Por isso, a cientista considera que este mecanismo de aprender o que é seguro comer com outros membros da mesma espécie é “muito vantajoso”.

Para verificar se a preferência alimentar os ratinhos-ruivos tinha realmente mudado, ou se se tratava de coisa passageira, as cientistas voltaram a avaliá-la um mês depois da primeira experiência. E perceberam que estes roedores continuavam a preferir a ração polvilhada com canela, ainda que não a tenham voltado a comer.

“Um mês pode não parecer muito tempo para um ser humano, mas estes ratinhos vivem apenas cerca de um ano e meio. Um mês nas suas vidas representa muito tempo, o equivalente a cerca de quatro anos na vida de uma pessoa”, refere Rita Andrade, doutoranda da Faculdade de Ciências da Universidade de Lisboa (FCUL) e primeira autora do artigo.

Ainda assim, os resultados mostraram que os ratinhos ‘observadores’ só adquiriam realmente uma nova preferência alimentar quando contactavam com os ‘demonstradores’ por períodos de tempo relativamente demorados.
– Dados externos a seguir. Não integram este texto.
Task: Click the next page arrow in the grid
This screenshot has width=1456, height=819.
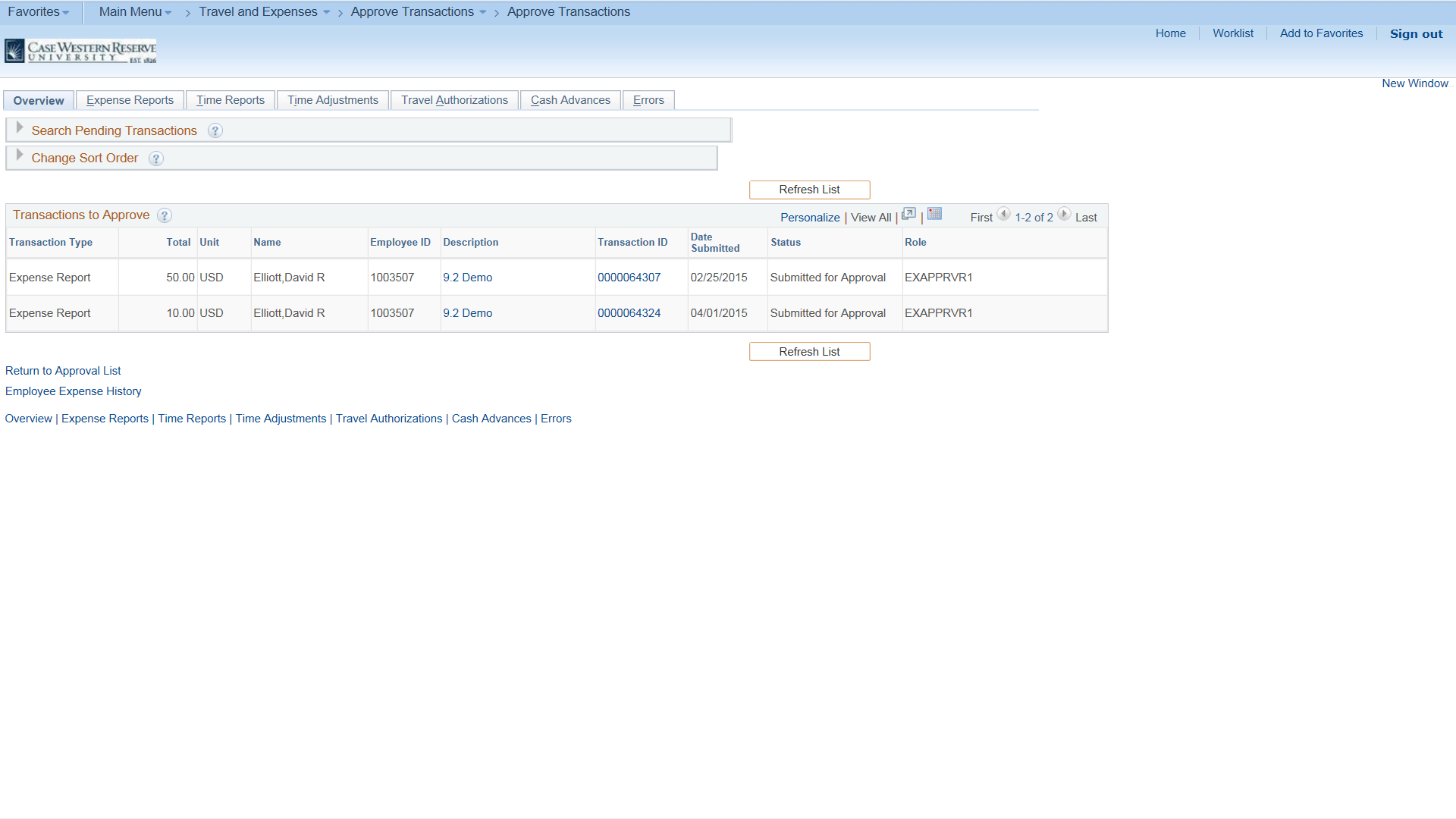Action: tap(1065, 215)
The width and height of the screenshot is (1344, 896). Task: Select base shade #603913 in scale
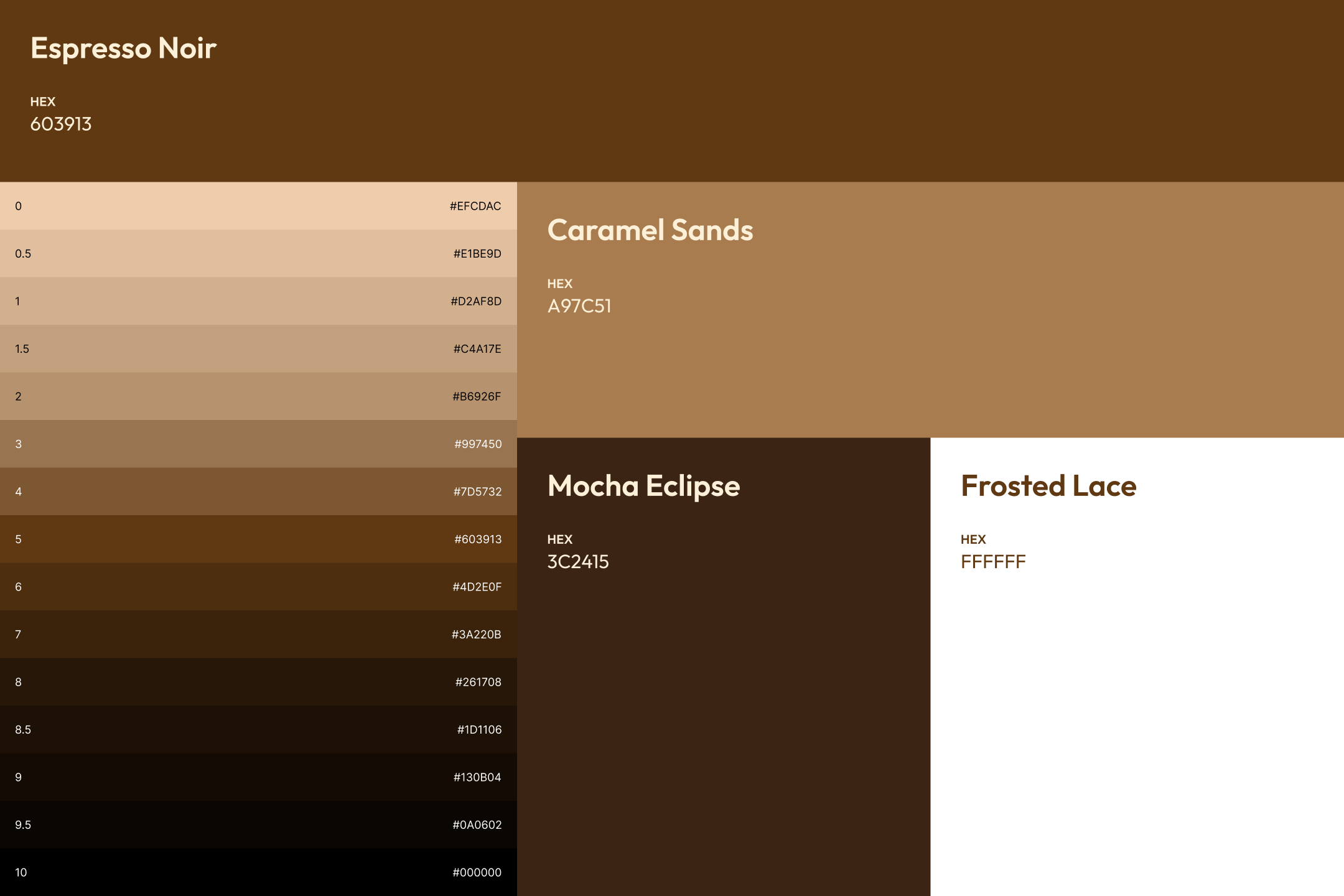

Se o contacto entre ‘demostradores’ e ‘observadores’ era inferior a dois minutos, estes últimos tendiam a evitar a ração com canela, preferindo, ao invés, a ração com cacau. Embora desconheça, para já, a razão deste comportamento, a equipa sugere que poderá ter algo a ver com o estatuto social dos ratinhos, uma vez que a hierarquia dentro dos grupos influencia as dinâmicas internas.

Os ratinhos-ruivos, tal como outros animais, reconhecem sem grande dificuldade os membros mais dominantes do coletivo, através do cheiro e do comportamento. Por isso, para minimizarem a probabilidade de conflitos com os ratinhos mais agressivos, “tendem a evitar o contacto prolongado com indivíduos mais dominantes e com um estatuto social muito superior ao seu”, aponta Ana Cerveira, da Universidade de Aveiro e outra das autoras.

“Isso pode facilmente ter acontecido durante o nosso estudo”, salienta.

Além disso, se um ratinho tiver uma saúde mais debilitada, os outros normalmente preferem evitar passar muito tempo com ele, para evitarem contrair alguma doença ou parasita.

Assim, a transmissão de informação entre os ratinhos-ruivos, neste caso sobre se um alimento é ou não seguro para ingerir, tende a acontecer entre membros que estejam mais familiarizados uns com os outros, “condicionando assim a transmissão da informação entre os indivíduos”, dizem as investigadoras.

“Estudar estes fenómenos em animais selvagens é importante para percebermos como e com que eficácia é que a transmissão social de informação ocorre na natureza” diz Maria da Luz Matias, investigadora e professora na FCUL, que também assina este trabalho.